Personally, I think they should stfu and just let the guys do their experiments. Either they've discovered something new and it's totally awesome for telecommunications, or they're wasting their time and nothing will come of it. Either way, arguing about it is just stupid. If someone's wrong, why should it be offensive for them to continue to be wrong? It's just stupid.

Not saying they're correct about their theory, but it reminds me of the whole propeller-based sailboat thing a year or so back. Actually, sandboat, not sure of what the proper term is, the original raced across a desert. People were convinced they were out of their freaking gourds. On the forums for that stuff(there's internet forums for freaking everything), about 90% of the posters were telling them they were morons for even trying. But they built their little prototype and everybody was totally amazed. Maybe it'll be the same situation with twisted light.

Dubslow 2012-11-09 00:00

[URL="http://www.msnbc.msn.com/id/49735325/ns/technology_and_science-space/#.UJxFrSHA-9o"]Another super-earth sized habitable-zone planet found[/URL] (composition unknown, about 7 earth masses)

Perhaps more importantly, this one's only 42 ly away.


_______________________________________________________________

[url]http://thenextweb.com/microsoft/2012/11/08/microsoft-demos-amazing-english-to-mandarin-translation-allowing-for-real-time-audible-translations/?fromcat=all[/url]

[quote]In the video, the speaker explains and demonstrates improvements made to the machine understanding of his English words, which are automatically transcribed as he speaks. He then demonstrates having those words translated directly into Mandarin – if it’s actually Cantonese I’ll punish myself – text.

This is when the fun begins. Microsoft, he says, has taken in oodles of data, and can thus have that translated Mandarin spoken.

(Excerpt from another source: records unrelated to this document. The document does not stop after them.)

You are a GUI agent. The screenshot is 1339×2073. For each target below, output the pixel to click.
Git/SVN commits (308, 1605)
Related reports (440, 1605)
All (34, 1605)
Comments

And the final kicker: he has fed the system an hour’s worth of his voice, and thus the software will speak in Mandarin, using his own tones.[/quote]

jasong 2012-11-10 14:32

[QUOTE=Dubslow;317607]Another super-earth sized habitable-zone planet found (composition unknown, about 7 earth masses)[/quote]
It's awesome to find all these "super-earth's," but I have a question, in two parts:

(1) What do you call an earth-like planet that's SMALLER than the earth, and

(2) Have they(the human race) found a smaller "earth" and I just haven't heard about it?

firejuggler 2012-11-10 14:57

1 Attachment(s)
(1)Mars-sized, Mercure sized, venus -sized... after all, all we can detect for now are plus sized-earth or jupiter ( Largest telluric planet and gazeous one)
(2) not that I know. As said above, we can't detect them yet.

Image below is a signature of an eclipsing binary.

One star rotate around the other

Around D15, the smaller one get in front of the larger one.
D22.5, the smaller one get behind the larger one.